• DÉFIS
A – Dans le texte sur l'architecture flamande, sur quelle idée reposait la conception de l'escalier du hall d'entrée de ModeNatie à Anvers ?
B – Recopiez à l'identique le passage du texte sur l'architecture flamande qui va de « Les balades dans » jusqu'à « de ce genre. ».

Les balades dans la nature dont elle est fervente lui offrent un cadre de référence pour les mouvements et les jeux de lumière qu’elle incorpore dans ses bâtiments. C’est ainsi que la conception de l’une de ses œuvres les plus connues, le monumental escalier du hall d’entrée de ModeNatie (qui abrite entre autres le MoMu) à Anvers réalisé au début des années 2000, reposait sur l’idée d’un randonneur gravissant une colline. Devant lui, il aperçoit la lumière, derrière lui, il garde le contact visuel avec son point de départ. La direction qu’il devra ou pourra prendre une fois arrivé en haut, il ne la découvrira qu’une fois atteint le sommet de l’escalier. Dans la maison Derks-Lowie (Gand, 1986), bien qu’à plus petite échelle, elle avait déjà conçu un autre escalier fabuleux de ce genre.

Dans le respect de la tradition

La génération de 1974 est aussi connue comme la génération des «Silencieux» dans l’histoire de l’architecture flamande. Formés dans un langage formel moderniste, ses membres font preuve de respect envers la tradition et l’histoire. Les expérimentations ludiques et les traits d’esprit qui caractérisent l’architecture postmoderne d’entertainment, très peu pour eux. Leur travail ne s’inscrit que rarement dans le courant international dominant de l’architecture des dernières décennies. Leur influence se limite par conséquent aussi à leur propre région.

Données de localisation des éléments et du texte
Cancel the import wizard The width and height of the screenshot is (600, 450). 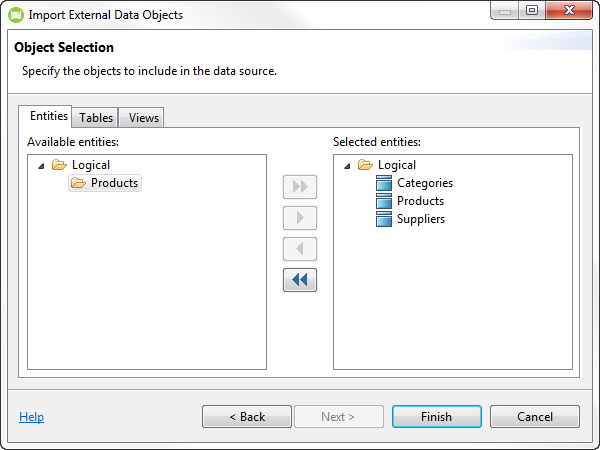[535, 417]
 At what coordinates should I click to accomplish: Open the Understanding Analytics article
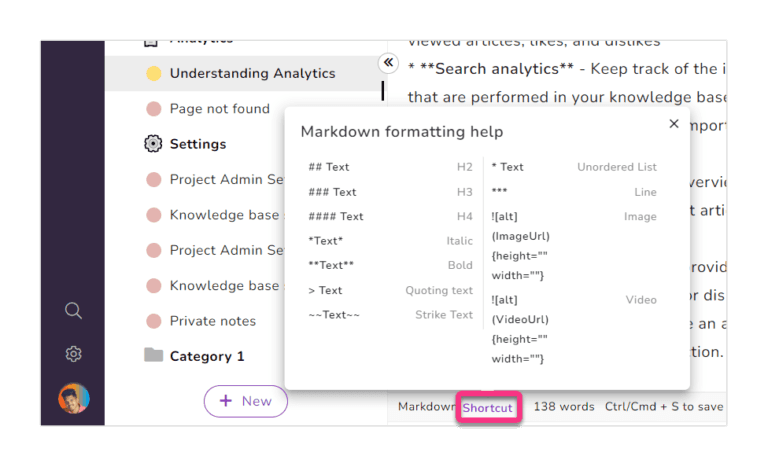pyautogui.click(x=252, y=73)
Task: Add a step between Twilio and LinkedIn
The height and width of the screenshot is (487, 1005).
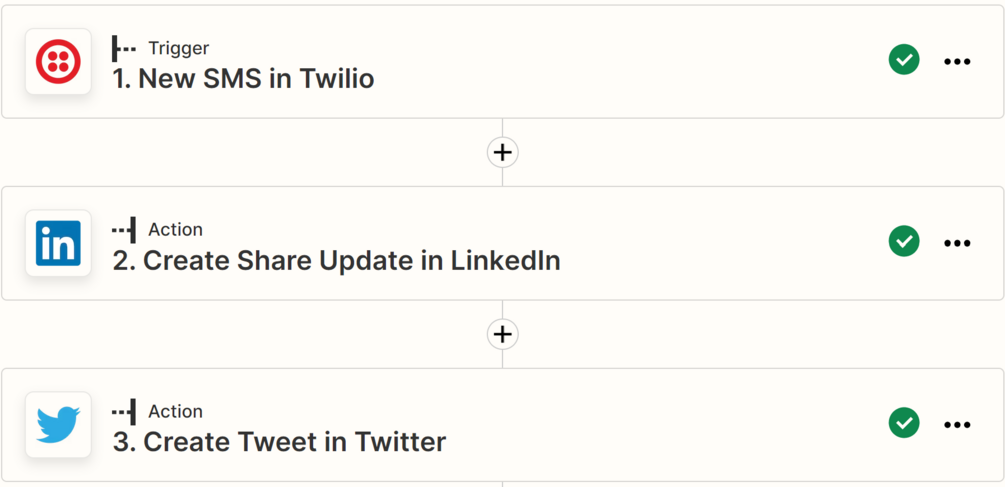Action: point(502,152)
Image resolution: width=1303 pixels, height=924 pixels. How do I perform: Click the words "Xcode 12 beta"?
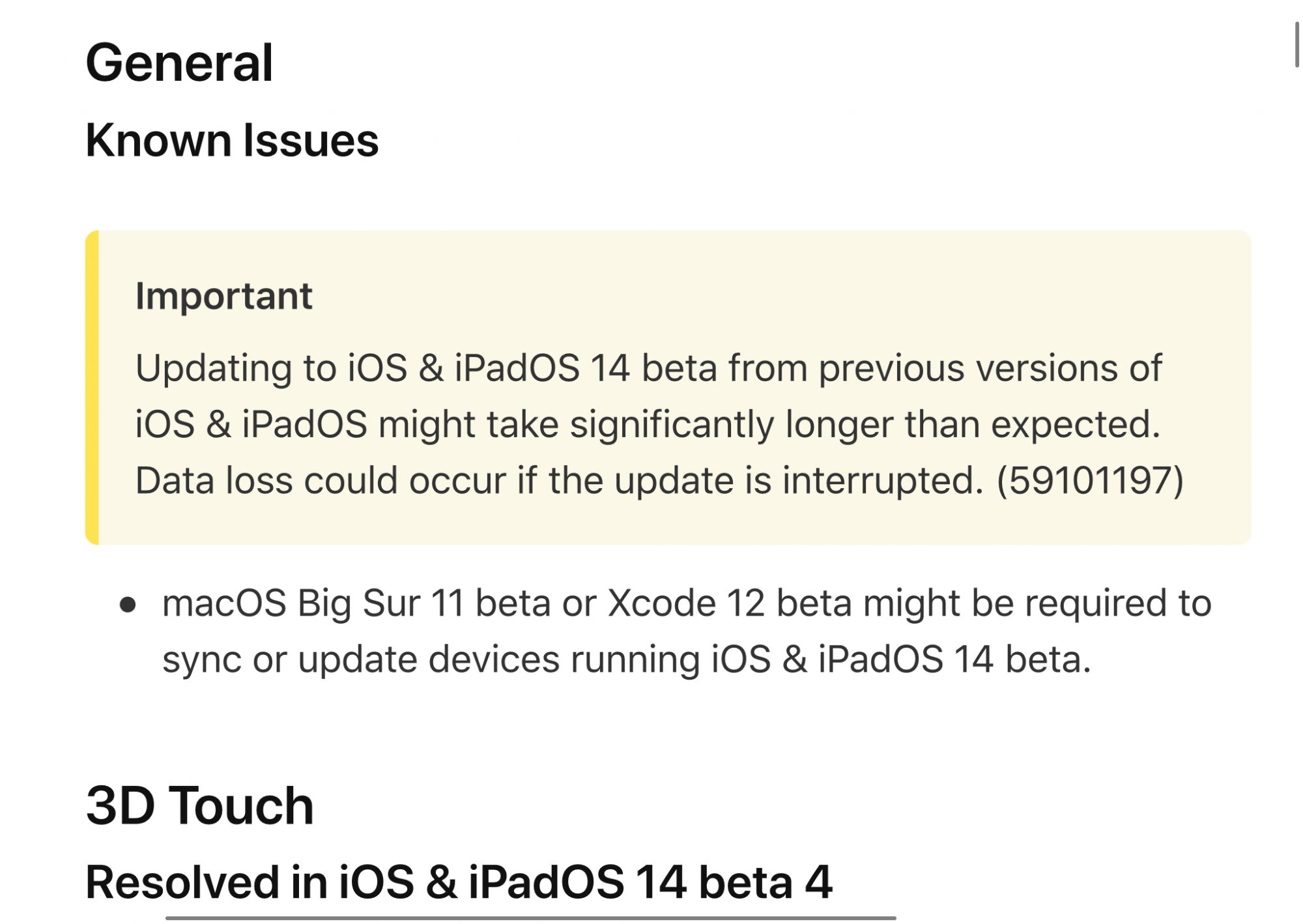[729, 603]

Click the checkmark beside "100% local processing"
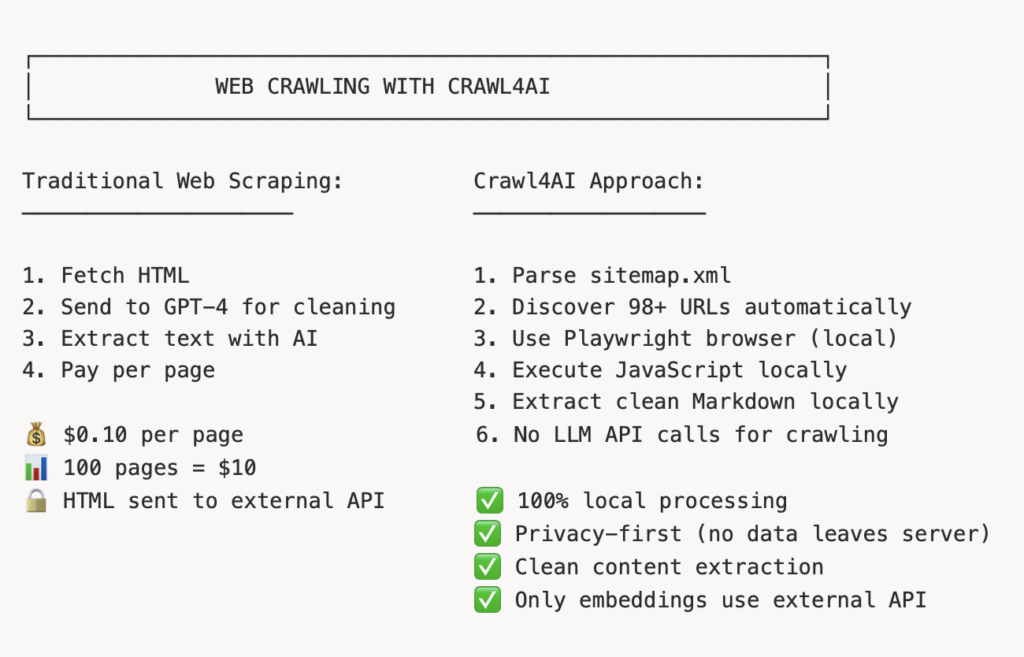tap(489, 501)
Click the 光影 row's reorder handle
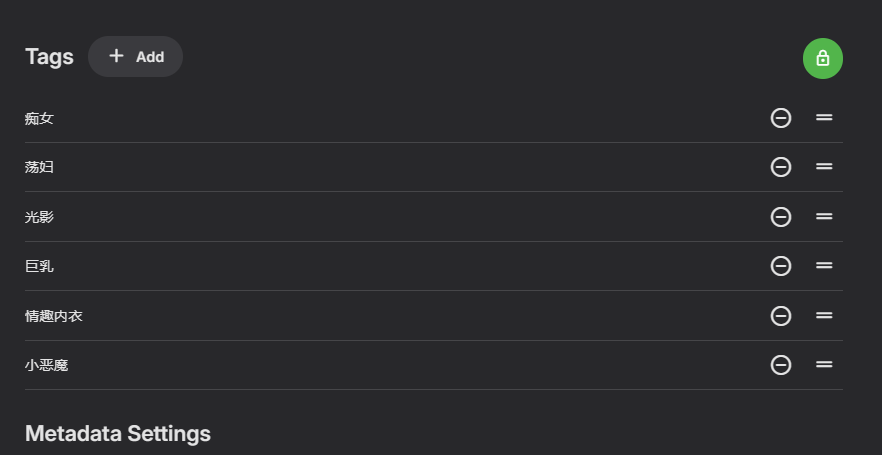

• RÉPONSES ATTENDUES
A – Sur l'idée d'un randonneur gravissant une colline.

B –
Les balades dans la nature dont elle est fervente lui offrent un cadre de référence pour les mouvements et les jeux de lumière qu’elle incorpore dans ses bâtiments. C’est ainsi que la conception de l’une de ses œuvres les plus connues, le monumental escalier du hall d’entrée de ModeNatie (qui abrite entre autres le MoMu) à Anvers réalisé au début des années 2000, reposait sur l’idée d’un randonneur gravissant une colline. Devant lui, il aperçoit la lumière, derrière lui, il garde le contact visuel avec son point de départ. La direction qu’il devra ou pourra prendre une fois arrivé en haut, il ne la découvrira qu’une fois atteint le sommet de l’escalier. Dans la maison Derks-Lowie (Gand, 1986), bien qu’à plus petite échelle, elle avait déjà conçu un autre escalier fabuleux de ce genre.